— DATA FOR THIS TASK —

Content starts

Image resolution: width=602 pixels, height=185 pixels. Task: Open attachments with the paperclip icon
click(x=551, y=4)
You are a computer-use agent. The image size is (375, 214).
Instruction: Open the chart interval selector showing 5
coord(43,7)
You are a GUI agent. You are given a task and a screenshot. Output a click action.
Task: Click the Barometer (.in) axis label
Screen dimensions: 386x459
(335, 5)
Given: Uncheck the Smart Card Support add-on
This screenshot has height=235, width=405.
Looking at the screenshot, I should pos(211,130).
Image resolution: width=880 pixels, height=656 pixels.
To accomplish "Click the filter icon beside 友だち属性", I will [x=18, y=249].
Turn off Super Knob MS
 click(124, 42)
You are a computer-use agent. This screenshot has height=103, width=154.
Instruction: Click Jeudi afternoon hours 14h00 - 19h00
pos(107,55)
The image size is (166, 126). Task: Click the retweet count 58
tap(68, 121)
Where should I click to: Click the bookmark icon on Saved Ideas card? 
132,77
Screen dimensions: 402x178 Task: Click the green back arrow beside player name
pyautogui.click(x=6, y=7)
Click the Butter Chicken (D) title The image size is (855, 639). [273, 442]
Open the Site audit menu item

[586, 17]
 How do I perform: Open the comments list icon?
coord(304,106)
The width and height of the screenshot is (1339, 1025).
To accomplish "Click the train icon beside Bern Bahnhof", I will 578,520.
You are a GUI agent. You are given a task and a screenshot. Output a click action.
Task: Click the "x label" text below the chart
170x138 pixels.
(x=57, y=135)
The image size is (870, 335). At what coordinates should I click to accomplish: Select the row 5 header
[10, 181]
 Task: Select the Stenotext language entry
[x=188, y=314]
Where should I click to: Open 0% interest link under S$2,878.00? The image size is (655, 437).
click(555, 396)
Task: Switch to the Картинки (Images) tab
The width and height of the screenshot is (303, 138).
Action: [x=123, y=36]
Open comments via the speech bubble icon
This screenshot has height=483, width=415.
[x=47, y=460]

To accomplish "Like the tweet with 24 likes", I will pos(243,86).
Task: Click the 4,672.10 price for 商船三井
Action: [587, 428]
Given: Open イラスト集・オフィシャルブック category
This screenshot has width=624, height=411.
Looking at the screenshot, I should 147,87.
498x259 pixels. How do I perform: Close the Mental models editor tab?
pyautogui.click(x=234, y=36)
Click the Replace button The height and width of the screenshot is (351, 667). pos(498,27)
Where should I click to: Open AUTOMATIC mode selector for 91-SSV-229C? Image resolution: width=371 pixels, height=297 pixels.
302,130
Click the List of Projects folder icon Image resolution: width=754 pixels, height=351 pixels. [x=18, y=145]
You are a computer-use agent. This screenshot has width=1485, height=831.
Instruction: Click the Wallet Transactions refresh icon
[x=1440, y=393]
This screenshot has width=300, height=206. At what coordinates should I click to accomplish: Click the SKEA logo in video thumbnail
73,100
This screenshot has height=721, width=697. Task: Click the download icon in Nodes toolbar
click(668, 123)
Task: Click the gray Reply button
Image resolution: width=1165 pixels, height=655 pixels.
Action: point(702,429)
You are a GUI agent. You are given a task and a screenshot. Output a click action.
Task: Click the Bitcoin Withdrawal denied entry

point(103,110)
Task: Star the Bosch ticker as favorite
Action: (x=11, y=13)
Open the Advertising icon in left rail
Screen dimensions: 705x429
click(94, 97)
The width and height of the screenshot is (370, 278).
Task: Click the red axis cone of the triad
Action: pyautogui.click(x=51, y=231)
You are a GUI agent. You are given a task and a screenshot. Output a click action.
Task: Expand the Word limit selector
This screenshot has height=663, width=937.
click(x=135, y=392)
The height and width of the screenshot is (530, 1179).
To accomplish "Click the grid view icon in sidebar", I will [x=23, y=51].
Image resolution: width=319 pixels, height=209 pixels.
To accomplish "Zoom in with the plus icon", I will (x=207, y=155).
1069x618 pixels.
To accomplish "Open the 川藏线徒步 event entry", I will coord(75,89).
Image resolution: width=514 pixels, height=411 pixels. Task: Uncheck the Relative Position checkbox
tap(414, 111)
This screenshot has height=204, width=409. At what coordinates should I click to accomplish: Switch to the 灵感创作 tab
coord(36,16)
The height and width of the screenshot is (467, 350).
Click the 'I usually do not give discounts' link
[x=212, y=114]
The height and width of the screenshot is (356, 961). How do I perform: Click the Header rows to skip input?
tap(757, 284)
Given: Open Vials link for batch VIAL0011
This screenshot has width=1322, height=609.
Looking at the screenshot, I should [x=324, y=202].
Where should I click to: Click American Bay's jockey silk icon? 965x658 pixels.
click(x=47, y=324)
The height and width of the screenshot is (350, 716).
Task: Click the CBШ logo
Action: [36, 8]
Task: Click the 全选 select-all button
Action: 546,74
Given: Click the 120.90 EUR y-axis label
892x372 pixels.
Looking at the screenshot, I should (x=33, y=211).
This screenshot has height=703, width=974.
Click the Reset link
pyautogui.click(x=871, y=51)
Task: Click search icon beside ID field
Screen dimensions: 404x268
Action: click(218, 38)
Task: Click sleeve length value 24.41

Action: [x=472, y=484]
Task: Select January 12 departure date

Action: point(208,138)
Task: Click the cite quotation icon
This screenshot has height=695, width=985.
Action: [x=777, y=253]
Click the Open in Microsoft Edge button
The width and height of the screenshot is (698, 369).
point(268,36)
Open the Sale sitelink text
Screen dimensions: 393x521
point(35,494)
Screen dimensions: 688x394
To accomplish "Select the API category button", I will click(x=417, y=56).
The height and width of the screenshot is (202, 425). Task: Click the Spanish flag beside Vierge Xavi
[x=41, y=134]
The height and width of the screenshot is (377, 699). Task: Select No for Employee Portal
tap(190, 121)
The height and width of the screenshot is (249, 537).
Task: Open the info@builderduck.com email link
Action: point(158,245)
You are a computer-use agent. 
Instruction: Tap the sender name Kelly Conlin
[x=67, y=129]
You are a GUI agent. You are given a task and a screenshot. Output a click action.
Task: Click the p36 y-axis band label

Content ends

— WHAT TO DO —
Write out every record verbatim.

— WRITTEN ANSWER —
Image resolution: width=602 pixels, height=185 pixels. Task: Open attachments with the paperclip icon
click(x=551, y=4)
You are a computer-use agent. The image size is (375, 214).
Instruction: Open the chart interval selector showing 5
coord(43,7)
You are a GUI agent. You are given a task and a screenshot. Output a click action.
Task: Click the Barometer (.in) axis label
Screen dimensions: 386x459
(335, 5)
Given: Uncheck the Smart Card Support add-on
This screenshot has height=235, width=405.
Looking at the screenshot, I should pos(211,130).
Image resolution: width=880 pixels, height=656 pixels.
To accomplish "Click the filter icon beside 友だち属性", I will [x=18, y=249].
Turn off Super Knob MS
 click(124, 42)
You are a computer-use agent. This screenshot has height=103, width=154.
Instruction: Click Jeudi afternoon hours 14h00 - 19h00
pos(107,55)
The image size is (166, 126). Task: Click the retweet count 58
tap(68, 121)
Where should I click to: Click the bookmark icon on Saved Ideas card? 
132,77
Screen dimensions: 402x178 Task: Click the green back arrow beside player name
pyautogui.click(x=6, y=7)
Click the Butter Chicken (D) title The image size is (855, 639). [273, 442]
Open the Site audit menu item

[586, 17]
 How do I perform: Open the comments list icon?
coord(304,106)
The width and height of the screenshot is (1339, 1025).
To accomplish "Click the train icon beside Bern Bahnhof", I will 578,520.
You are a GUI agent. You are given a task and a screenshot. Output a click action.
Task: Click the "x label" text below the chart
170x138 pixels.
(x=57, y=135)
The image size is (870, 335). At what coordinates should I click to accomplish: Select the row 5 header
[10, 181]
 Task: Select the Stenotext language entry
[x=188, y=314]
Where should I click to: Open 0% interest link under S$2,878.00? The image size is (655, 437).
click(555, 396)
Task: Switch to the Картинки (Images) tab
The width and height of the screenshot is (303, 138).
Action: [x=123, y=36]
Open comments via the speech bubble icon
This screenshot has height=483, width=415.
[x=47, y=460]

To accomplish "Like the tweet with 24 likes", I will pos(243,86).
Task: Click the 4,672.10 price for 商船三井
Action: [587, 428]
Given: Open イラスト集・オフィシャルブック category
This screenshot has width=624, height=411.
Looking at the screenshot, I should 147,87.
498x259 pixels. How do I perform: Close the Mental models editor tab?
pyautogui.click(x=234, y=36)
Click the Replace button The height and width of the screenshot is (351, 667). pos(498,27)
Where should I click to: Open AUTOMATIC mode selector for 91-SSV-229C? Image resolution: width=371 pixels, height=297 pixels.
302,130
Click the List of Projects folder icon Image resolution: width=754 pixels, height=351 pixels. [x=18, y=145]
You are a computer-use agent. This screenshot has width=1485, height=831.
Instruction: Click the Wallet Transactions refresh icon
[x=1440, y=393]
This screenshot has width=300, height=206. At what coordinates should I click to accomplish: Click the SKEA logo in video thumbnail
73,100
This screenshot has height=721, width=697. Task: Click the download icon in Nodes toolbar
click(668, 123)
Task: Click the gray Reply button
Image resolution: width=1165 pixels, height=655 pixels.
Action: point(702,429)
You are a GUI agent. You are given a task and a screenshot. Output a click action.
Task: Click the Bitcoin Withdrawal denied entry

point(103,110)
Task: Star the Bosch ticker as favorite
Action: (x=11, y=13)
Open the Advertising icon in left rail
Screen dimensions: 705x429
click(94, 97)
The width and height of the screenshot is (370, 278).
Task: Click the red axis cone of the triad
Action: pyautogui.click(x=51, y=231)
You are a GUI agent. You are given a task and a screenshot. Output a click action.
Task: Expand the Word limit selector
This screenshot has height=663, width=937.
click(x=135, y=392)
The height and width of the screenshot is (530, 1179).
To accomplish "Click the grid view icon in sidebar", I will [x=23, y=51].
Image resolution: width=319 pixels, height=209 pixels.
To accomplish "Zoom in with the plus icon", I will (x=207, y=155).
1069x618 pixels.
To accomplish "Open the 川藏线徒步 event entry", I will coord(75,89).
Image resolution: width=514 pixels, height=411 pixels. Task: Uncheck the Relative Position checkbox
tap(414, 111)
This screenshot has height=204, width=409. At what coordinates should I click to accomplish: Switch to the 灵感创作 tab
coord(36,16)
The height and width of the screenshot is (467, 350).
Click the 'I usually do not give discounts' link
[x=212, y=114]
The height and width of the screenshot is (356, 961). How do I perform: Click the Header rows to skip input?
tap(757, 284)
Given: Open Vials link for batch VIAL0011
This screenshot has width=1322, height=609.
Looking at the screenshot, I should [x=324, y=202].
Where should I click to: Click American Bay's jockey silk icon? 965x658 pixels.
click(x=47, y=324)
The height and width of the screenshot is (350, 716).
Task: Click the CBШ logo
Action: [36, 8]
Task: Click the 全选 select-all button
Action: 546,74
Given: Click the 120.90 EUR y-axis label
892x372 pixels.
Looking at the screenshot, I should (x=33, y=211).
This screenshot has height=703, width=974.
Click the Reset link
pyautogui.click(x=871, y=51)
Task: Click search icon beside ID field
Screen dimensions: 404x268
Action: click(218, 38)
Task: Click sleeve length value 24.41

Action: [x=472, y=484]
Task: Select January 12 departure date

Action: point(208,138)
Task: Click the cite quotation icon
This screenshot has height=695, width=985.
Action: [x=777, y=253]
Click the Open in Microsoft Edge button
The width and height of the screenshot is (698, 369).
point(268,36)
Open the Sale sitelink text
Screen dimensions: 393x521
point(35,494)
Screen dimensions: 688x394
To accomplish "Select the API category button", I will click(x=417, y=56).
The height and width of the screenshot is (202, 425). Task: Click the Spanish flag beside Vierge Xavi
[x=41, y=134]
The height and width of the screenshot is (377, 699). Task: Select No for Employee Portal
tap(190, 121)
The height and width of the screenshot is (249, 537).
Task: Open the info@builderduck.com email link
Action: point(158,245)
You are a computer-use agent. 
Instruction: Tap the sender name Kelly Conlin
[x=67, y=129]
You are a GUI agent. You are given a task and a screenshot. Output a click action.
Task: Click the p36 y-axis band label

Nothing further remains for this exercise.